Why Error Handling Matters

Error handling is not just about catching and reporting errors but also about enhancing the overall developer and user experience. Ambiguous or unclear error messages can lead to a myriad of issues like wasted developer time, customer frustration, breaking of automation scripts and clients, and an increase in support tickets and friction during onboarding. Thus, the way your API responds to errors forms a crucial part of your developer interface and should be as meticulously designed as your success payloads.

The Anatomy of a Good API Error

Good error responses, regardless of whether they are from REST or GraphQL APIs, have certain common characteristics. They should contain a clear error code for identification, a human-readable message for easy understanding, a machine-readable type for automated error handling, optional details for debugging, and most importantly, they should follow a consistent schema across all endpoints.

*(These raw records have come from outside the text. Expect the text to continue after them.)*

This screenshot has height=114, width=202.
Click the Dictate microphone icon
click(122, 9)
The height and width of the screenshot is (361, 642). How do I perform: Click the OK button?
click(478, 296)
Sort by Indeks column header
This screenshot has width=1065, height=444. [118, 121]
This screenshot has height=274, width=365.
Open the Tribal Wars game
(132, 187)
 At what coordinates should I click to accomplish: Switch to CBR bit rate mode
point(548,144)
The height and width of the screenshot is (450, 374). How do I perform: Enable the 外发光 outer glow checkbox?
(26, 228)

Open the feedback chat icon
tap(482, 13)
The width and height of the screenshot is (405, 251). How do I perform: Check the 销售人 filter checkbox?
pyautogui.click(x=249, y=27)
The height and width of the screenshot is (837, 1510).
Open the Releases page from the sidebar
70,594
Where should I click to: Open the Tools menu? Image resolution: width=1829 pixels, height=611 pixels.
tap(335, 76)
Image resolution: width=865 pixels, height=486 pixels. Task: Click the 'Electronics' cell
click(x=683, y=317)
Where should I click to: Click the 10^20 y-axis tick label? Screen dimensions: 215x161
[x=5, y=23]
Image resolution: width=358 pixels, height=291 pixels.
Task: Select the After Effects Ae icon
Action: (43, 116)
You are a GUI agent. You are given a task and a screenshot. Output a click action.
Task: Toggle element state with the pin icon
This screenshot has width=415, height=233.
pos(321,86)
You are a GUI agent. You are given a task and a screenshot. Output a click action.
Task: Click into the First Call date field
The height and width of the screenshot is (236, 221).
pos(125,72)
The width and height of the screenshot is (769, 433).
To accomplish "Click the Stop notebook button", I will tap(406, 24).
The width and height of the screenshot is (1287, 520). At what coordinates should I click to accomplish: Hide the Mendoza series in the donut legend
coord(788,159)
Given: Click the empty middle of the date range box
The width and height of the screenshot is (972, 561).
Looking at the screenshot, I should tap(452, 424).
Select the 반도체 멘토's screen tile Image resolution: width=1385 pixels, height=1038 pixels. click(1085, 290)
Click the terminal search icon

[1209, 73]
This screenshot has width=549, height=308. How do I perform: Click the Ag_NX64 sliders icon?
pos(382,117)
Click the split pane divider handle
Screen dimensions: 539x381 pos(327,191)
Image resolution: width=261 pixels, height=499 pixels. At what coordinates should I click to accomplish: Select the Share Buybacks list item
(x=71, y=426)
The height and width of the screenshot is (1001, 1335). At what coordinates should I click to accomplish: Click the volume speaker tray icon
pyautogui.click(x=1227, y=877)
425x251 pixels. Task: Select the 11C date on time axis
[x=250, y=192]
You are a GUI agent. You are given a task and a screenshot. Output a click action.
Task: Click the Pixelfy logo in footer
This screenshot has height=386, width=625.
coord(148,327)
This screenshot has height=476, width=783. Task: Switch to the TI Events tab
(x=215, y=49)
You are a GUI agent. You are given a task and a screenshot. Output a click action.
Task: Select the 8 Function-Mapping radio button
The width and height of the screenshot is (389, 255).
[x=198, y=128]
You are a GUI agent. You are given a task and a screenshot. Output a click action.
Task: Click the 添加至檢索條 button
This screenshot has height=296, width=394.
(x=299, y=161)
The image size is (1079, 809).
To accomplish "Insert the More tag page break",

Here's an example of a well-structured error response in a REST API:

{
  "error": {
    "code": "invalid_request",
    "message": "Missing required field: email",
    "field": "email",
    "status": 400
  }
}

In the above example, the error code invalid_request indicates the type of error. The message provides a human-readable explanation of the error while the field identifies the specific field that caused the error. The status field contains the HTTP status code associated with the error.

For a GraphQL API, the error response might look like this:

{
  "errors": [
    {
      "message": "User not found",
      "path": ["user"],
      "extensions": {
        "code": "NOT_FOUND",
        "status": 404,
        "timestamp": "2024-03-21T18:20:33Z"
      }
    }
  ]
}

In this case, the errors array contains one object per error. The message and code fields have the same purpose as in the REST example. The path field here is an array that points to the specific field in the GraphQL query that caused the error. The timestamp in the extensions provides additional context about when the error occurred.

HTTP Status Codes (REST)

HTTP status codes serve as a standardized way to communicate the status of a HTTP request. Using the correct status code for each type of error is essential for interoperability and for allowing clients to handle errors appropriately. Here are some of the most commonly used status codes:

| Status | Meaning | Use For | |--------|-------------------------------|--------------------------------| | 200 | OK | Success | | 201 | Created | Resource successfully made | | 204 | No Content | Delete success | | 400 | Bad Request | Client mistake (missing params)| | 401 | Unauthorized | Missing/invalid auth | | 403 | Forbidden | Authenticated but not allowed | | 404 | Not Found | Missing resource | | 409 | Conflict | Versioning/state conflicts | | 422 | Unprocessable Entity | Validation errors | | 429 | Too Many Requests | Rate limiting | | 500 | Internal Server Error | Generic failure | | 503 | Service Unavailable | Server down / retryable |

It's advisable to stick to this core set of status codes and avoid rarely-used codes that could confuse clients or lead to improper error handling.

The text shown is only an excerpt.